## ARTICLE:
....
American historian and author (born 1956)

Elizabeth Cobbs (born July 28, 1956) is an American historian, commentator and author of nine books including three novels, a history textbook and five non-fiction works. She retired from Melbern G. Glasscock Chair in American History at Texas A&M University (2015-2023), following upon a four-decade career in California where she began working for the Center for Women's Studies and Services as a teenager. She writes on the subjects of feminism and human rights, and the history of U.S. foreign relations. She is known for advancing the controversial theory that the United States is not an empire, challenging a common scholarly assumption. She asserts instead that the federal government has played the role of “umpire” at home and abroad since 1776.

She is also credited as a screenwriter on the film adaptation of her book American Umpire, as a producer on the film adaptation of her book The Hello Girls, and as a screenwriter and producer of the public television documentary CyberWork and the American Dream: The History and Future of Work in the Age of Artificial Intelligence.
....
Rewrite the stretch of the Elizabeth Cobbs biography from "American historian and" through "abroad since 1776.", putting "scholar" wherever "historian" appears. The rows have no connection to the Elizabeth Cobbs biography.
....
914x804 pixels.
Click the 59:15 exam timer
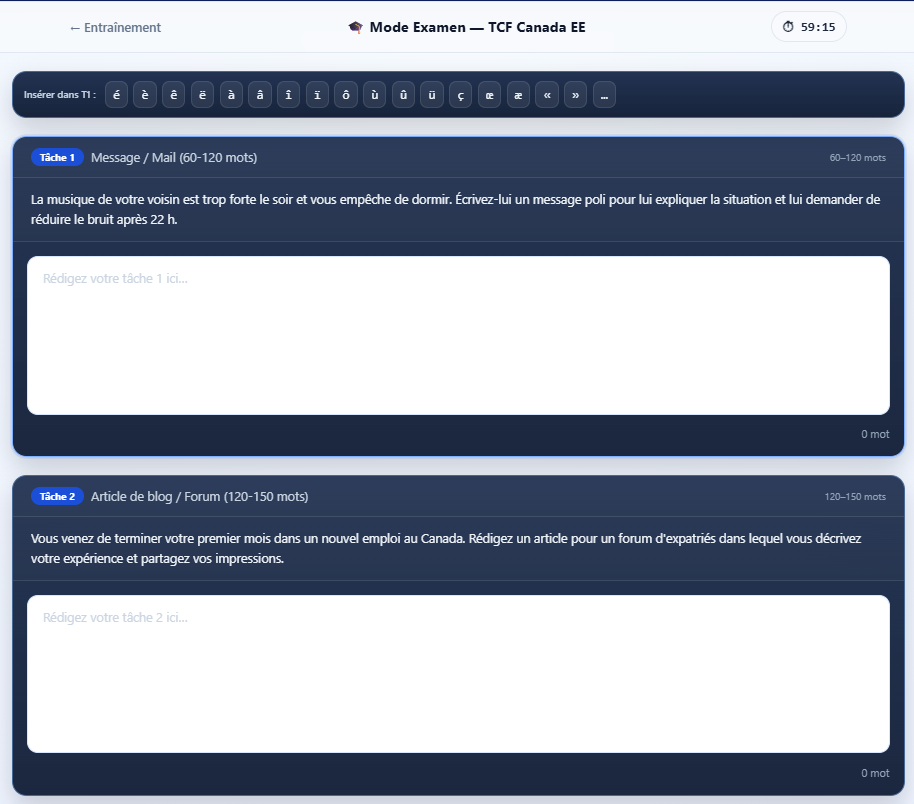[x=808, y=27]
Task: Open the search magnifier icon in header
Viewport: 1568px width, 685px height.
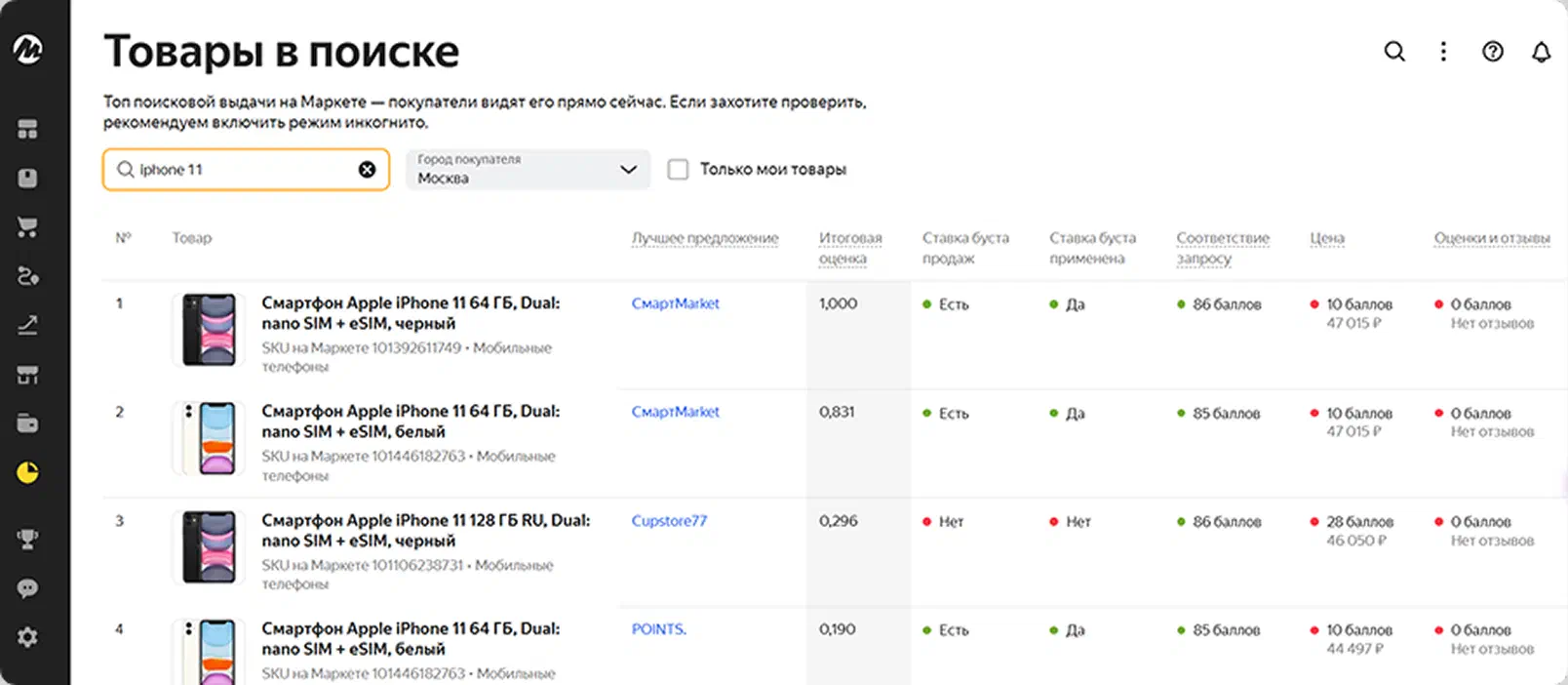Action: tap(1394, 52)
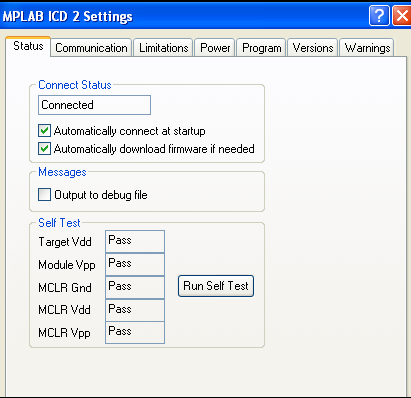The width and height of the screenshot is (411, 398).
Task: Open the Limitations tab
Action: click(164, 48)
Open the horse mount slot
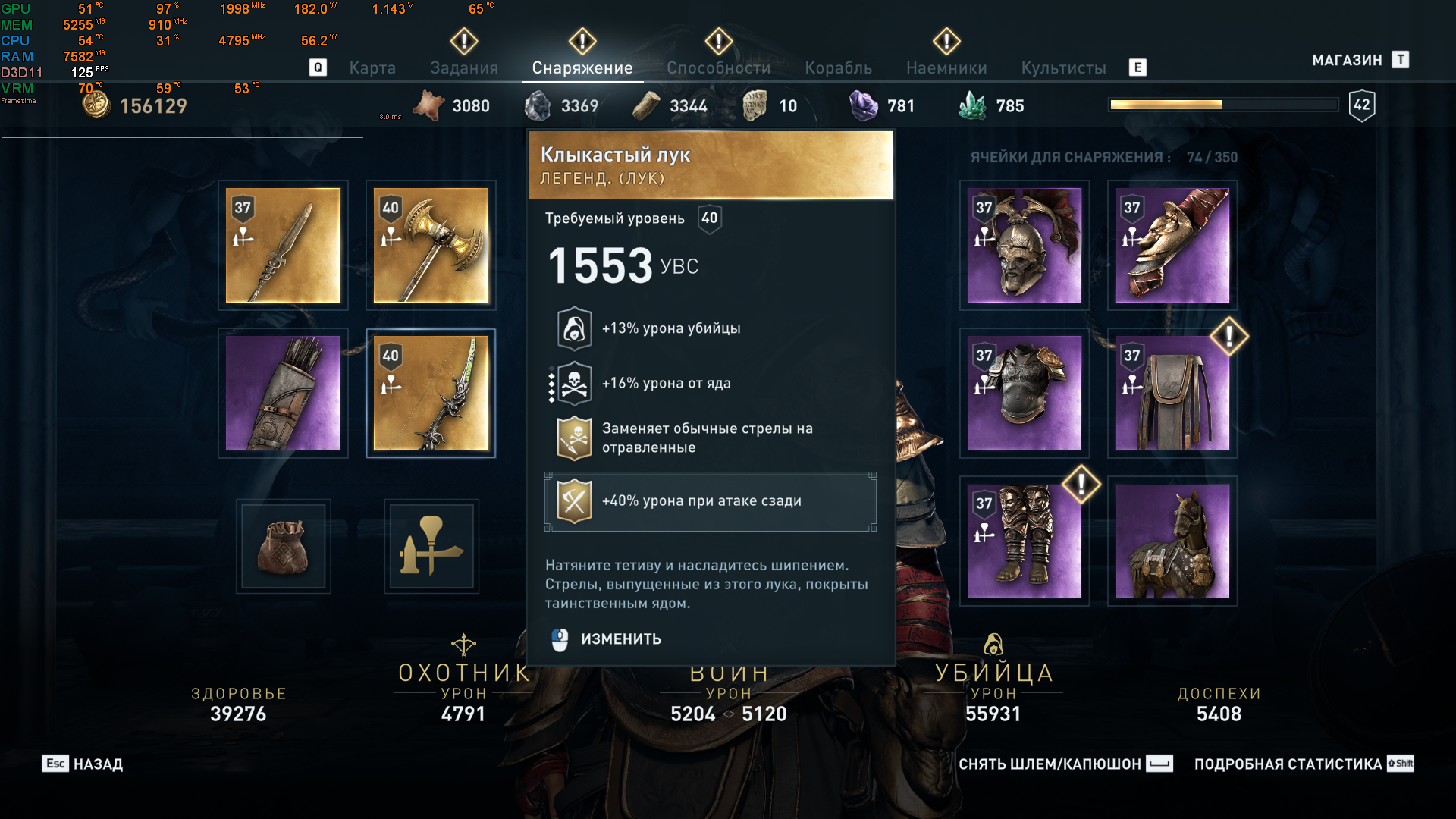The width and height of the screenshot is (1456, 819). (1172, 541)
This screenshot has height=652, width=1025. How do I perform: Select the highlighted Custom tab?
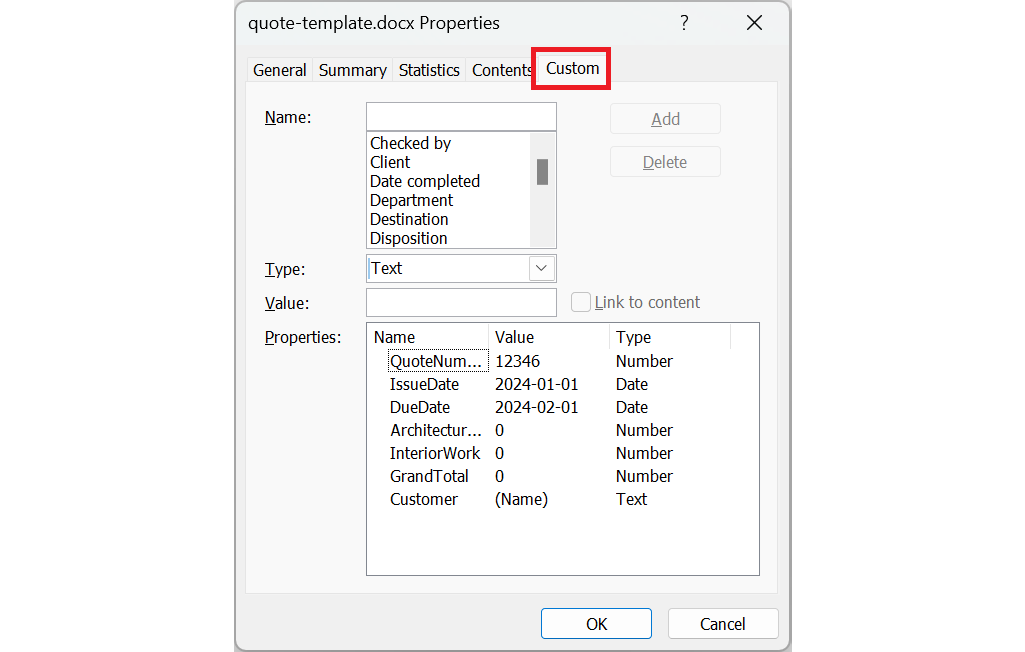point(570,68)
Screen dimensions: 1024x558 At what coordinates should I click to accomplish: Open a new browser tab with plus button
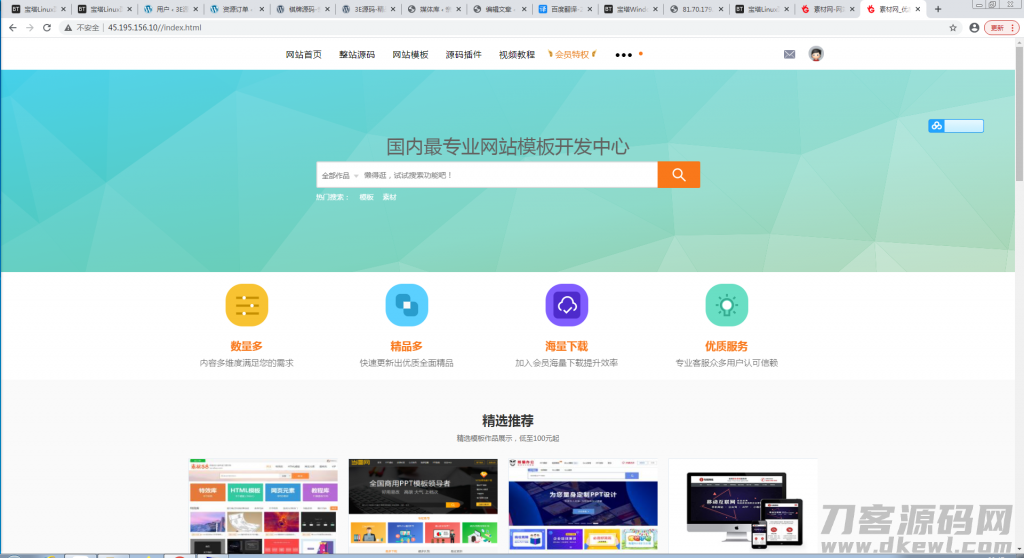(937, 9)
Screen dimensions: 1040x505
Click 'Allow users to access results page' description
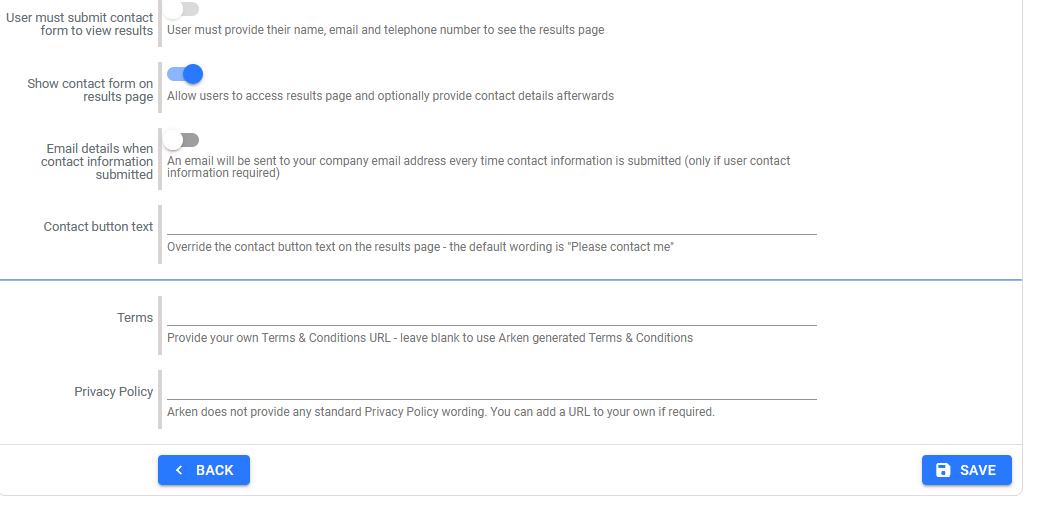(390, 96)
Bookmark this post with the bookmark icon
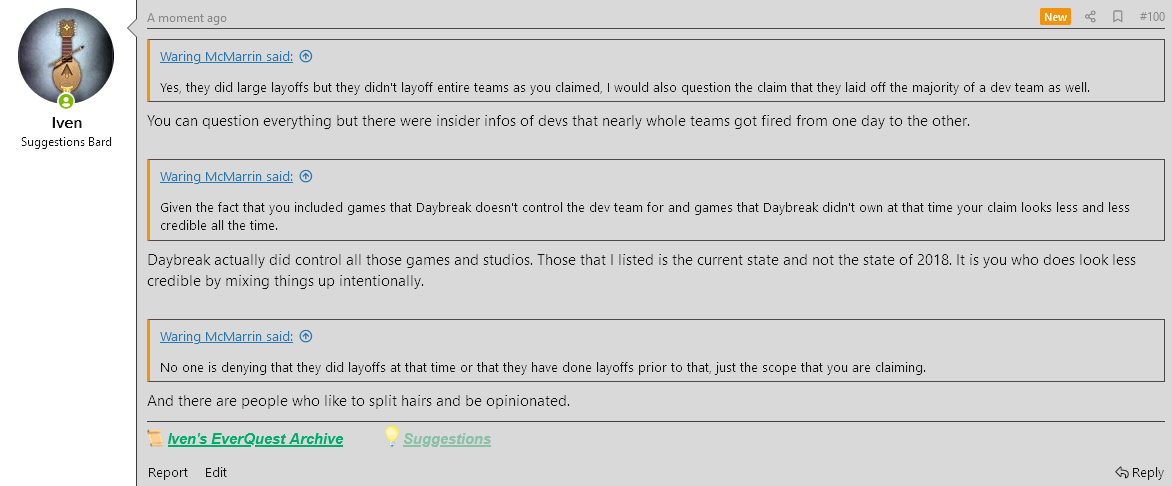Image resolution: width=1172 pixels, height=486 pixels. tap(1118, 17)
....
## WRITTEN SOLUTION:
American scholar and author (born 1956)

Elizabeth Cobbs (born July 28, 1956) is an American scholar, commentator and author of nine books including three novels, a history textbook and five non-fiction works. She retired from Melbern G. Glasscock Chair in American History at Texas A&M University (2015-2023), following upon a four-decade career in California where she began working for the Center for Women's Studies and Services as a teenager. She writes on the subjects of feminism and human rights, and the history of U.S. foreign relations. She is known for advancing the controversial theory that the United States is not an empire, challenging a common scholarly assumption. She asserts instead that the federal government has played the role of “umpire” at home and abroad since 1776.